Ruy, seu pai, um jornalista renomado e casado há quase 30 anos com Marta, ela também um profissional de destaque no mercado editorial, não se conforma com a decisão de Pedro e desaparece no dia do velório do filho, empenhando-se em buscar respostas para o que talvez não tenha explicação.

 

Na semana que se segue a perda de seu único filho Ruy se despedaça: procura o melhor amigo e a namorada de Pedro, faz conjecturas sem sentido, deixa de comer, de tomar banho. Enfim, vive toda a sua dor no corpo, nas aparências, na falta de vergonha e limites.

 

Narrado em primeira pessoa, “Crocodilo” se fortalece. Os processos do luto de um pai sem rumo têm a intensidade de uma confissão: uma pessoa que perde os pais é órfã, mas como chamamos os pais que enterram um filho, invertendo o processo que tomamos como natural?

 

Qual é o limite entre o natural e o comodismo?

 

Ruy mergulha em lembranças da vida com Marta, dos seus erros, das perdas anteriores ao nascimento de Pedro e os primeiros sinais do seu reconhecido talento, sendo o mais perturbador deles as idas ao zoológico, quando filmava com sua primeira câmera um crocodilo imóvel, com apenas os olhos para fora da água e o resto do corpo submerso.

 

Tal memória leva Ruy a se questionar se algum dia ele conheceu o próprio filho.
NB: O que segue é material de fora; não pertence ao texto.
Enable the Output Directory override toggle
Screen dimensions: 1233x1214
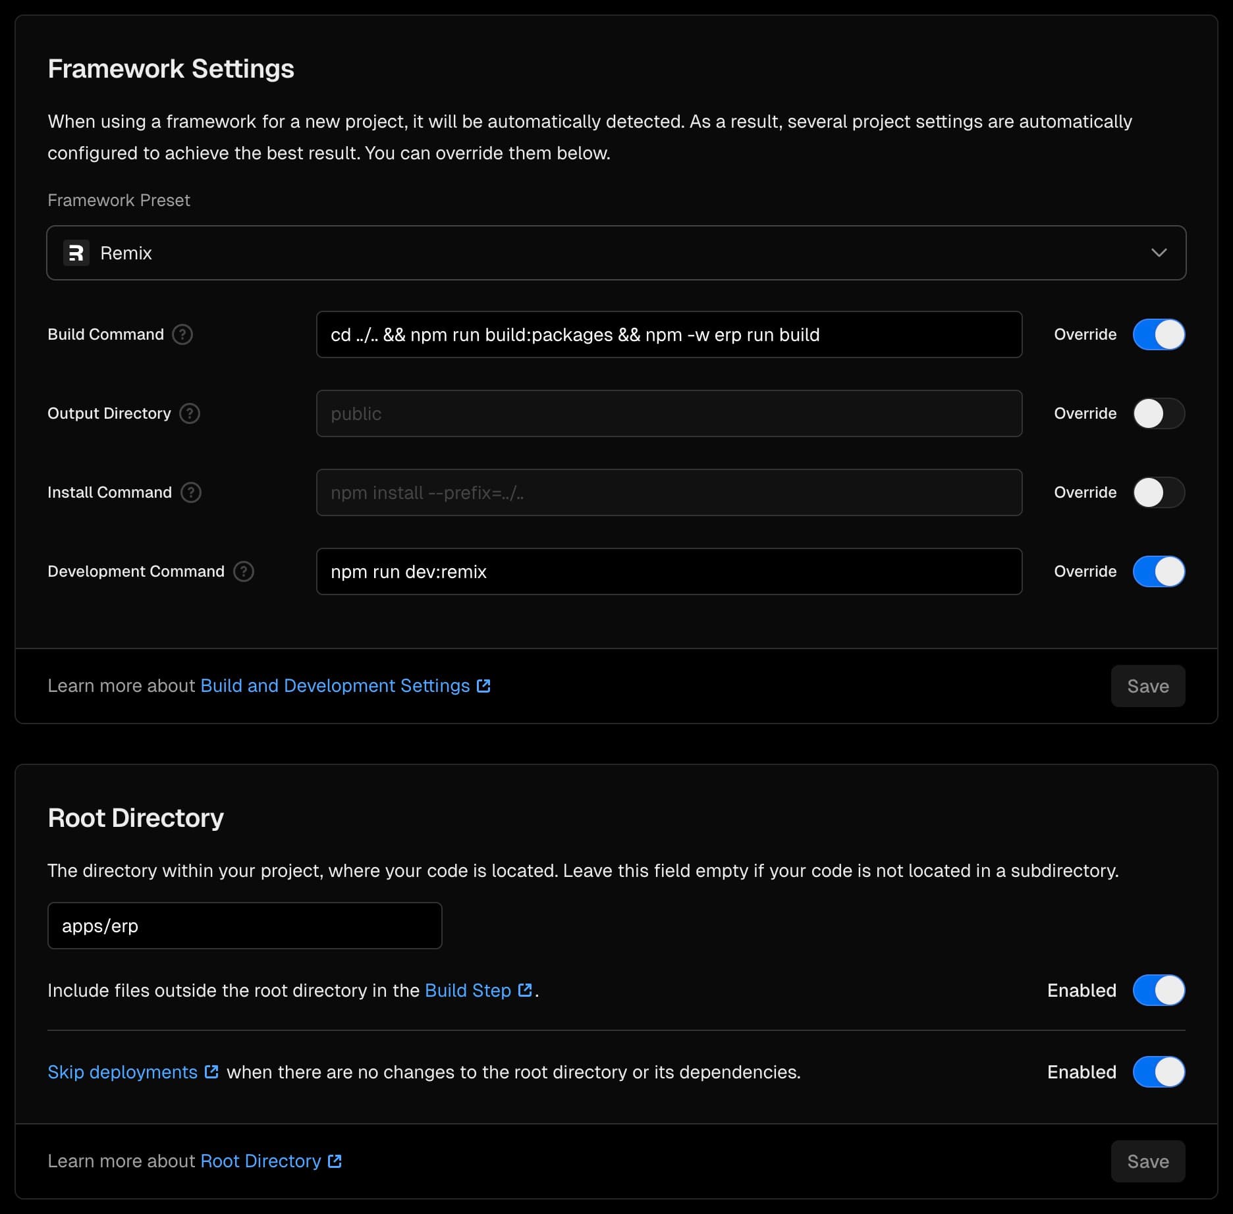click(1159, 413)
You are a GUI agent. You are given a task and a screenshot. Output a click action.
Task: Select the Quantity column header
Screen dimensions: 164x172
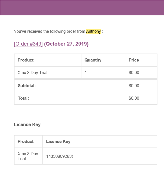[x=93, y=60]
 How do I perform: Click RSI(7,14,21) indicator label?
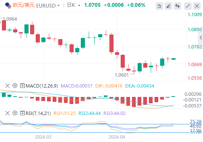tap(38, 113)
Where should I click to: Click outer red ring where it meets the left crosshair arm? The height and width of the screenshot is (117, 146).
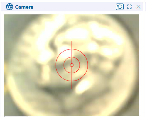56,65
Seria Pedro uma criatura escondida, a deixar que as pessoas tocassem apenas seu lado menos assustador?

 

Não somos todas e todos um pouco assim?

 

Em um trecho Marta diz ao Pedro criança que um bom livro te faz sentir. Se você sair ileso ao fim de um livro talvez ele, enfim não seja bom.

 

“Crocodilo” não nos deixa sermos os mesmos depois de sua leitura, seja pela escrita que arrebata, ou principalmente por dar nome e importância ao que nos assusta e nem por isso deixa de existir, causar rastros de dor e merecer entendimento.

 

Em 2020 o Brasil foi considerado o país com a maior taxa de pessoas com transtornos de ansiedade no mundo e o quinto em casos de depressão. Segundo estimativas da Organização Mundial da Saúde (OMS) divulgadas nesta quinta-feira, 23, 9,3% dos brasileiros têm algum transtorno de ansiedade e a depressão afeta 5,8% da população.

 

Ao dialogar com a complexidade individual e da nossa vida em sociedade, Javier lança luz e emociona com uma reflexão poderosa e necessária sobre dor além do físico, aceitação e coragem.

Debora Consíglio

Beatlemaniaca, viciada em canetas Stabillo e post-it é professora pra viver e escreve pra não enlouquecer. Desde pequena movida a livros,filmes e música,devota fiel da palavras. Se antes tinha vergonha das próprias ideias hoje não se limita,se espalha, se expressa.